Thursday, February 21, 2008

How Hillary lost her sure bet

By Libby

Apparently I'm not the only one who lays the blame for Hillary's downfall on bad advice from Mark Penn.
Before the Iowa caucuses, senior aides to Sen. Hillary Rodham Clinton fell into a heated argument during a 7:30 a.m. conference call about the basic message their candidate was delivering to voters.

Mark Penn, chief strategist and pollster, liked Clinton's emphasis on her "strength and experience," and he defended the idea of her running as a quasi-incumbent best suited for the presidency. Harold Ickes and other advisors said that message was not working. A more promising strategy, they argued, would be to focus on the historic prospect of electing the first woman president.
It's obvious who won that argument and Penn's continued influence on the campaign is certainly one very big reason I've had with supporting Clinton.
As they look for where the campaign went wrong, some people knowledgeable about it said that Hillary Clinton bore responsibility because she did not heed calls to limit the overarching power Penn wielded within the brain trust as both its pollster and message- maker.
Penn's talent, the person said, "is not recognizing the human aspects of a candidate or a campaign -- the soul of it. He's very much by the numbers and by the issues, and what tests well and what doesn't test well."
If we're to judge her future adminstration by the manner in which she ran her campaign, this raises serious doubts in my mind about her judgement and her adaptability. Penn came through for her in 2000 using the same tactics but neither recognized the change in the public temperment, nor do they seem to have noticed that polls and focus group tested strategies have consistently failed in this cycle.
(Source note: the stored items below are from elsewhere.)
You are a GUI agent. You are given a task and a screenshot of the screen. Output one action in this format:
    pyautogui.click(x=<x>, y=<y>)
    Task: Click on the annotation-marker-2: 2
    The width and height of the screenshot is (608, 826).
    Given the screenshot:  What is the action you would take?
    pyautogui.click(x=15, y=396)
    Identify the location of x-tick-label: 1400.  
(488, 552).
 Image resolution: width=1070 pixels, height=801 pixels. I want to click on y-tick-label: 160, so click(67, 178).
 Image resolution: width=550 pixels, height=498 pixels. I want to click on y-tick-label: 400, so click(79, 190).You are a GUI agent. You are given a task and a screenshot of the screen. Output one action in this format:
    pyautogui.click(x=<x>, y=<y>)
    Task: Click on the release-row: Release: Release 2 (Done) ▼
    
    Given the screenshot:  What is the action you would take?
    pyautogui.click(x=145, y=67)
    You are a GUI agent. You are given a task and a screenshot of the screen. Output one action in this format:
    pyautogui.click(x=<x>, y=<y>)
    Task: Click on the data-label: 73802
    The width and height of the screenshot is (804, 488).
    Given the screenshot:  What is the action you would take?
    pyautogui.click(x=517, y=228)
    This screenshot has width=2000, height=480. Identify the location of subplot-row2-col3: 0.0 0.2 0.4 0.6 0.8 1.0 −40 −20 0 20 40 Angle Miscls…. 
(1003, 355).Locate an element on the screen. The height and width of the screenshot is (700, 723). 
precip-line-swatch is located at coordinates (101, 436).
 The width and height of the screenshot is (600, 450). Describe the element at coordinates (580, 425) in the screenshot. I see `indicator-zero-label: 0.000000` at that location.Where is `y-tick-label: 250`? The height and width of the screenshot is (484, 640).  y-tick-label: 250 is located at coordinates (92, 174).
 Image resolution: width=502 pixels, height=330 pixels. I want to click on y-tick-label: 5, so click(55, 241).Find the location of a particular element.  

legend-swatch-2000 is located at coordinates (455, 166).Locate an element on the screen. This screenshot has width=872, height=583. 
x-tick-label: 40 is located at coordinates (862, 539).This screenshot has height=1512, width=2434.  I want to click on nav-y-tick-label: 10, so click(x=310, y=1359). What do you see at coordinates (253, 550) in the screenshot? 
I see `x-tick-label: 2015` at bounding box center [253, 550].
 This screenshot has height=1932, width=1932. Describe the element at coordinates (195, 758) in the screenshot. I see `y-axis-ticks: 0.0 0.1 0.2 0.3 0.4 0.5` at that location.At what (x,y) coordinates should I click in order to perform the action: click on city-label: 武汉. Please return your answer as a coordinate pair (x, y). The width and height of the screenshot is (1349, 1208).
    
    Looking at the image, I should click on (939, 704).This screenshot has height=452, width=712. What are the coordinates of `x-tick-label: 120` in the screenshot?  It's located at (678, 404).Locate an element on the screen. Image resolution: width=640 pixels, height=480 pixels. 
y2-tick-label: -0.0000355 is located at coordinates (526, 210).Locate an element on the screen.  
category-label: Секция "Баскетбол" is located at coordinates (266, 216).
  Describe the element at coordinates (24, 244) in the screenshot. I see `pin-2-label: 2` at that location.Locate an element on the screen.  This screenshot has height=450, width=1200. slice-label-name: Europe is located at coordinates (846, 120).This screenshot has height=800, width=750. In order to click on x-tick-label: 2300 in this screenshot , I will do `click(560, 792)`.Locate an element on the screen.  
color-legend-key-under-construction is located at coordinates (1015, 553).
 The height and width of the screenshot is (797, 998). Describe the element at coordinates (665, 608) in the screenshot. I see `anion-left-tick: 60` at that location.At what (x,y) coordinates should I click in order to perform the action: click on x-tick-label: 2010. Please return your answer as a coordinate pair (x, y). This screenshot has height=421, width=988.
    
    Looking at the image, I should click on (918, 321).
Meanwhile, Capt Ed says that Clinton's experience argument failed because neither candidate has an impressive record of accomplishment. Perhaps he's forgotten that the entire Senate has done virtually nothing of great consequence in seven years except rubber stamp the White House agenda. To the extent that either candidate can be judged by their record there, it's difficult to base it on much more than who voted to rein in the GOP the most. On that score, Clinton loses. Obama has a better voting record.

Ed also gives a lot of weight to identity politics, speculating that race trumped gender somehow in the people's preference for a historic first. I think he's wrong about that. Much as Obama's message of hope and change is derided by his opponents and the 'serious' punditry, that is exactly what resonated with the voters. I don't think they care so much about firsts, they care about finding a leader they can trust. Obama was astute enough to recognize this and his campaign was nimble enough to respond with a strategy and sloganery that offered something new. In contrast, Clinton looks like a relic lecturing us about how the old ways are best.

In the end Obama simply plays the game better. He trumped Hillary's inevitability card with a charisma ace. It may be time for Clinton to realize you just can't beat the guy who holds the better hand, no matter how many cards you pull out of your sleeve.